* [READING TEXT]
..............................

Film Crew Hierarchy: A List of Film Crew Positions & Roles
Film crew production teams are large, coordinated groups that consist of several different film crew members responsible for various roles on and off the set.
When working anywhere in video production, one of the most challenging tasks early on is understanding the film crew hierarchy and related film crew positions and roles each member on set is responsible for.
Who is in charge?
How can you possibly know who is in charge of who, or what film crew position is responsible for what, if you don’t thoroughly understand the film crew hierarchy and how it works?
While film crew roles can vary slightly based on the size of the crew and the individual needs of the production, it’s important to have at least a starting knowledge of the entire film crew and what they’re responsible for while they are working on or off the film set.
Below is a breakdown of the film crew hierarchy including a list of roles and responsibilities that each member is in charge of.
Above the Line Film Crew Positions
Several film crew positions are considered above the line. This means that they are highly important positions that, without them, the film could not be produced.
Basically, above the line film crew roles are included on a separate budget as these individuals have major authority on the set.
Often behind the financing of the film, the EP takes a step back when it comes to the day-to-day creative activities related to the production. For business videos, the Executive Producer is often the CEO of the business.
Brought into the film crew by the EP, this individual make sure the film is produced correctly and to the standards of the EP. The producer is responsible for the film budget and much of the logistics pertaining to production similar to a project manager.

..............................

* [DATA SECTION]
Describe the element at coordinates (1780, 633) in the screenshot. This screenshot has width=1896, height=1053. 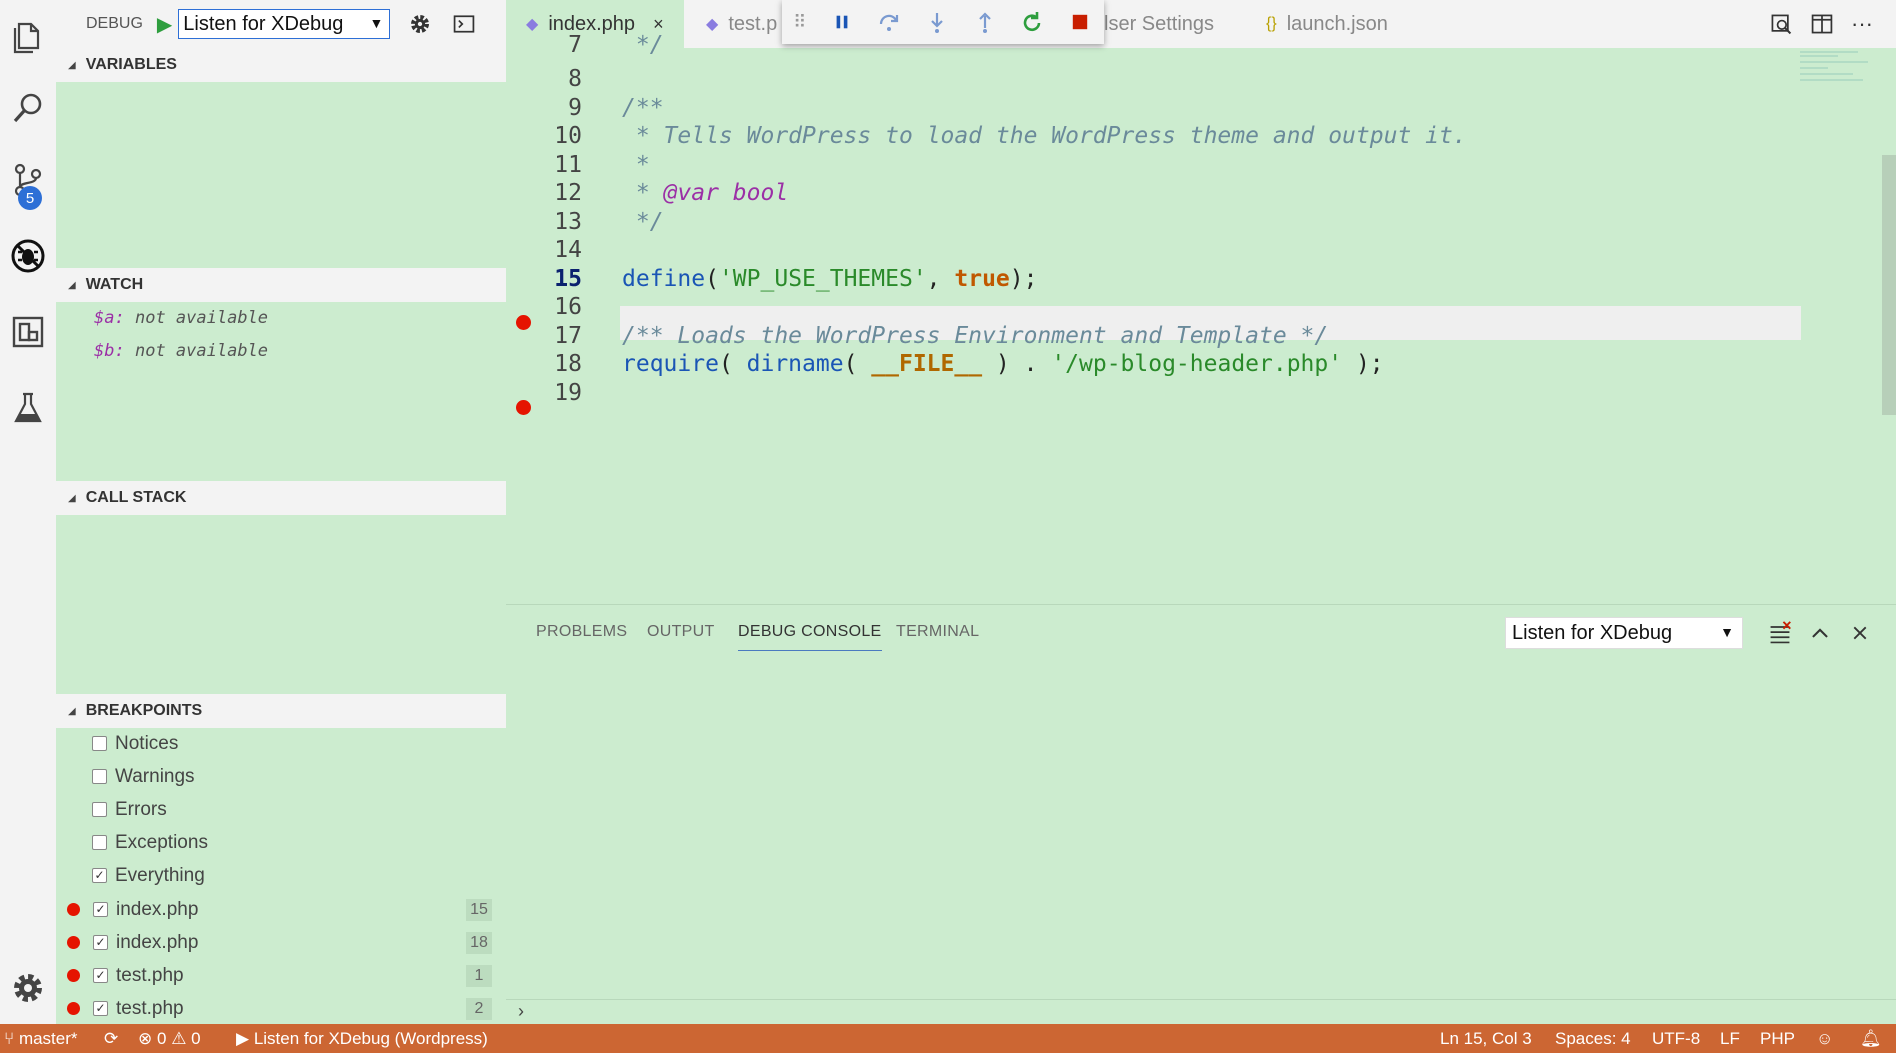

..............................

* [TASK GOAL] Copy out the full article on film crew positions word for word. The material has nothing to do with the article on film crew positions.

* [ANSWER SECTION]
Film Crew Hierarchy: A List of Film Crew Positions & Roles
Film crew production teams are large, coordinated groups that consist of several different film crew members responsible for various roles on and off the set.
When working anywhere in video production, one of the most challenging tasks early on is understanding the film crew hierarchy and related film crew positions and roles each member on set is responsible for.
Who is in charge?
How can you possibly know who is in charge of who, or what film crew position is responsible for what, if you don’t thoroughly understand the film crew hierarchy and how it works?
While film crew roles can vary slightly based on the size of the crew and the individual needs of the production, it’s important to have at least a starting knowledge of the entire film crew and what they’re responsible for while they are working on or off the film set.
Below is a breakdown of the film crew hierarchy including a list of roles and responsibilities that each member is in charge of.
Above the Line Film Crew Positions
Several film crew positions are considered above the line. This means that they are highly important positions that, without them, the film could not be produced.
Basically, above the line film crew roles are included on a separate budget as these individuals have major authority on the set.
Often behind the financing of the film, the EP takes a step back when it comes to the day-to-day creative activities related to the production. For business videos, the Executive Producer is often the CEO of the business.
Brought into the film crew by the EP, this individual make sure the film is produced correctly and to the standards of the EP. The producer is responsible for the film budget and much of the logistics pertaining to production similar to a project manager.